According to several sources, the caucuses held last night with great pomp and hype across the nation actually amount to little more than a premature opinion poll. ABC News reports,
Despite Iowa’s sizable hype, no national delegates will be directly at stake Jan. 3. In presidential voting, the Iowa GOP caucuses are essentially a statewide straw poll. . . .
The Iowa caucuses will award no delegates to any candidate, and they follow a complicated delegate-selection process. But the Iowa caucuses are significant for two reasons: timing and tradition.

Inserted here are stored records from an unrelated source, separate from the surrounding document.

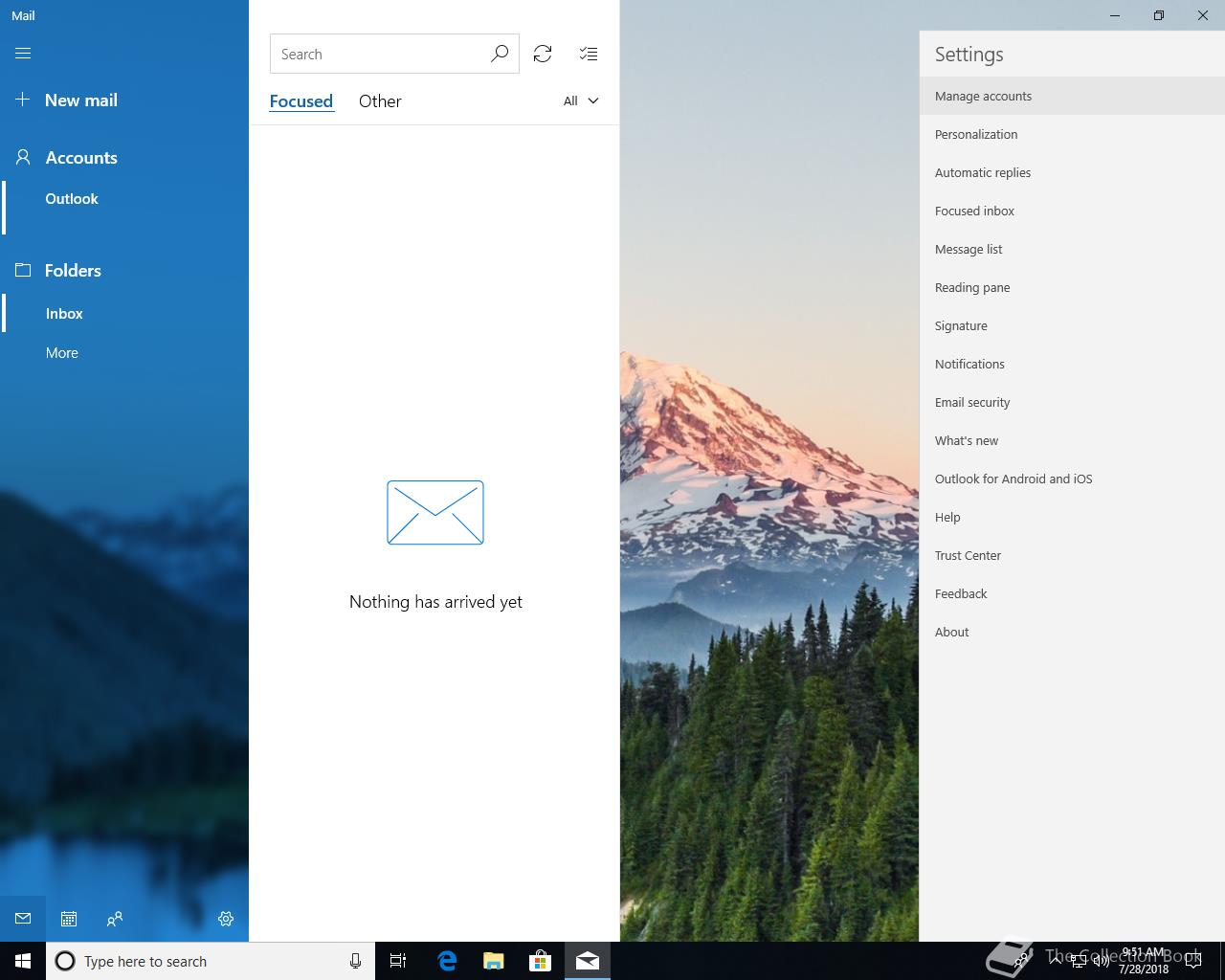Enter selection mode via checklist icon
The width and height of the screenshot is (1225, 980).
pyautogui.click(x=589, y=54)
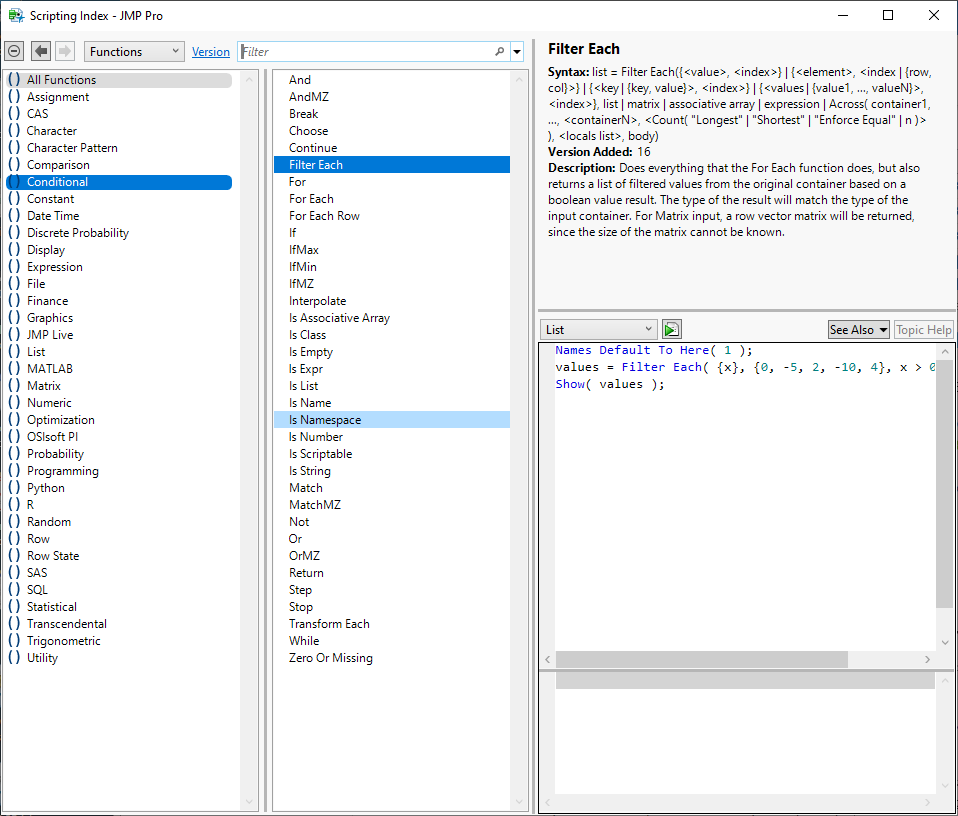Open the Functions category dropdown

(134, 52)
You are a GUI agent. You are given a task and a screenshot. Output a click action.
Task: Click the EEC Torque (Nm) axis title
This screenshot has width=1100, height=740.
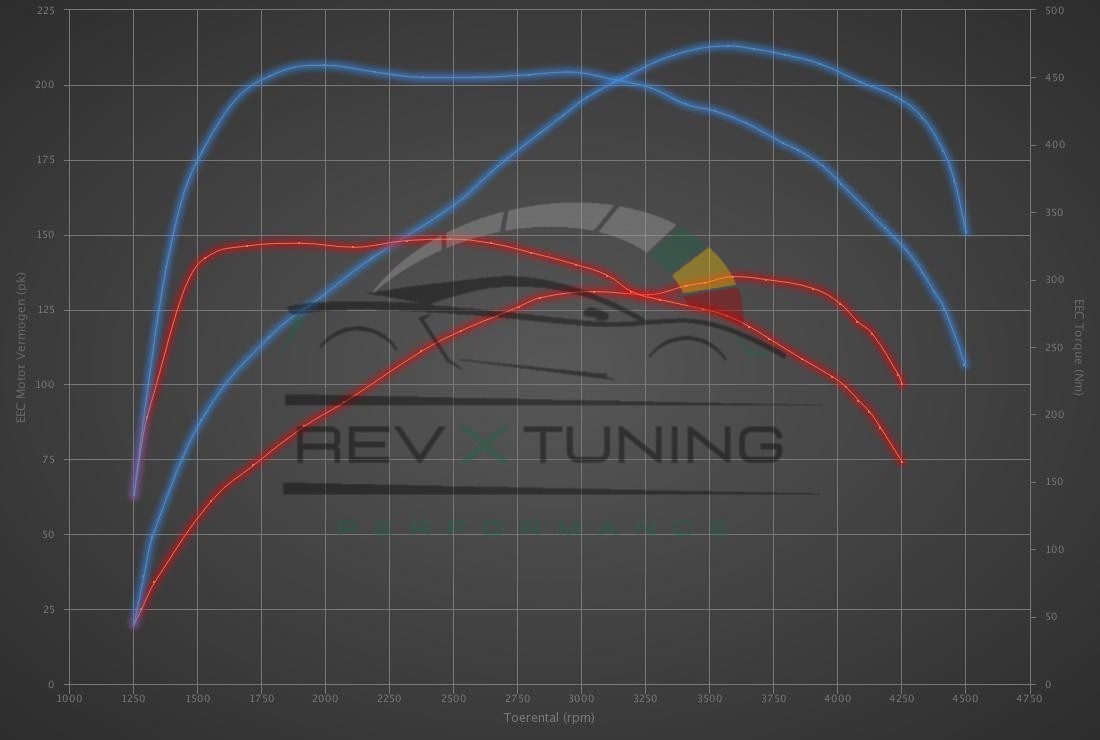click(x=1079, y=347)
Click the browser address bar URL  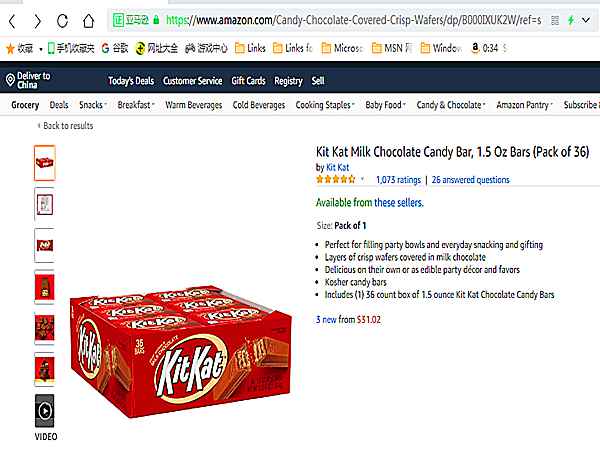[x=340, y=20]
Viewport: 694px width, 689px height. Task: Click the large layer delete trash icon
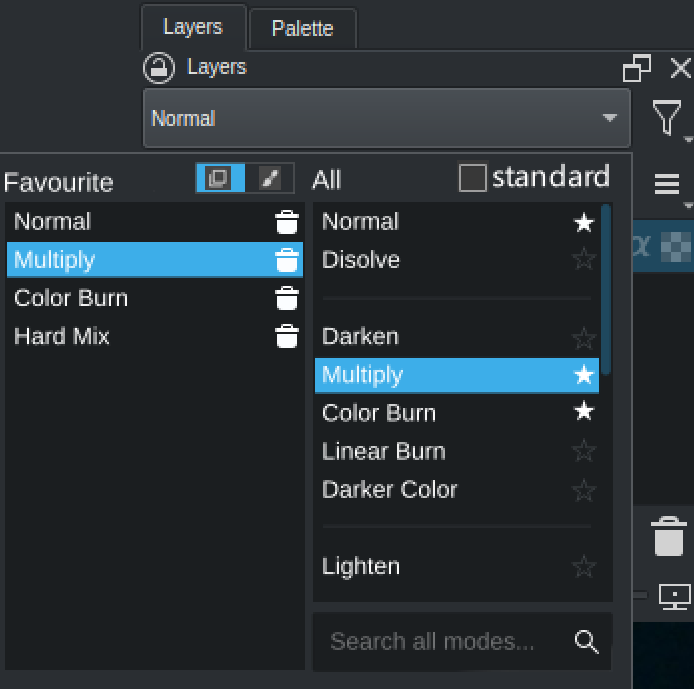tap(669, 536)
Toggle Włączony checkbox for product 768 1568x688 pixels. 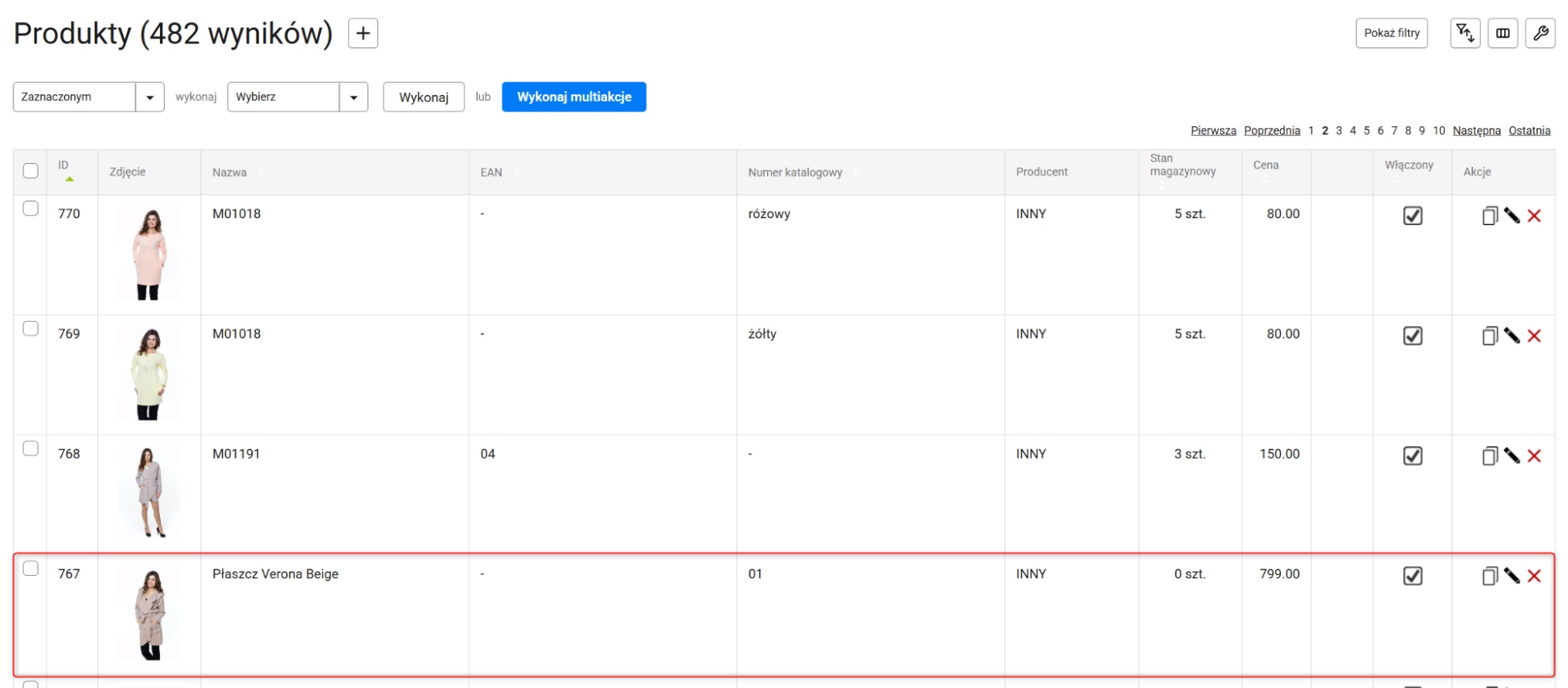point(1412,456)
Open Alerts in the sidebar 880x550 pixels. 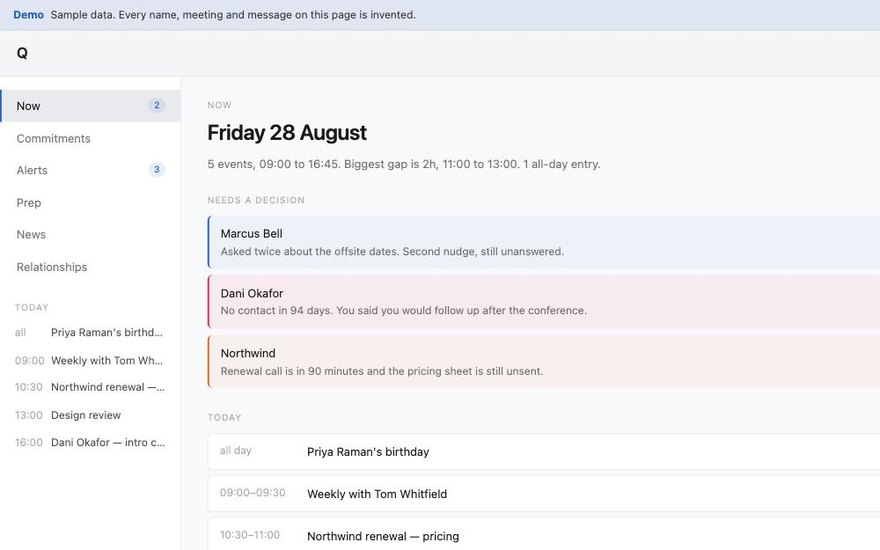click(x=90, y=170)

Vote tallies reported all night on the news are just the “straw poll” part:
The presidential vote comes first. Candidates or their representatives – sometimes well-known figures from out of state, sometimes local supporters – will be given about two minutes each to deliver speeches. After that, caucuses will hand out “ballots,” most often blank slips of paper on which voters write a candidate’s name.
Voters will drop their ballots in boxes, or just hand them in; different precincts use different rules, affording different degrees of secrecy. Votes will be tallied, and the caucus chair will announce the winner at that precinct.
But the multi-month-long delegate selection process only begins after this popular poll and is separate from it.
Next, the delegate selection process begins, and here’s where Iowa’s system gets complicated. Precinct caucuses will elect delegates to March 10 county conventions, which in turn will elect (from their pools of delegate-attendees) delegates to congressional-district conventions and the June 16 state GOP convention, which will in turn elect Iowa’s delegates to the Republican National Convention.
Most importantly, perhaps, “Votes for county-convention delegates aren’t too competitive on caucus night, and more attention is paid to national-delegate selection at the later convention votes” (my emphasis).
NBC adds that “most people don’t even participate”—only about 17 percent of registered voters in 2008, and that was a year when both parties hold conventions.
This is why what was hyped last night as it is every four years is not quite so important, as Mike Huckabee found out in 2008. Indeed, the vaunted importance of Iowa as the path to the White House does not have deep historical foundations:
The caucus has a mixed history when it comes to choosing the eventual nominee of both the Republican and Democratic parties. Five Democratic winners – Jimmy Carter, Walter Mondale, Al Gore, John Kerry and Barack Obama – along with three Republican winners – Gerald Ford, Bob Dole and George W. Bush – have parlayed their Iowa victories into Democratic and Republican presidential nominations since 1972.
Iowa will eventually elect delegates to the Republican Convention, but only a tiny percentage of the total—28 out of 2,286, which is 1.2%. And even these are “unbound” delegates, which means they can change their allegiance when they get Tampa in August.
So why does Iowa fight to maintain its caucuses as “first in the nation” when it determines nothing? In politics, always follow the money:
It’s estimated that in 2008 more than $51 million was spent in the state on ads, headquarter rentals, hotels, food, transportation, etc. The candidates have spent more than $2.4 million and counting on ads alone in this election cycle.
In conclusion, Iowans would like to thank you for staying up all night.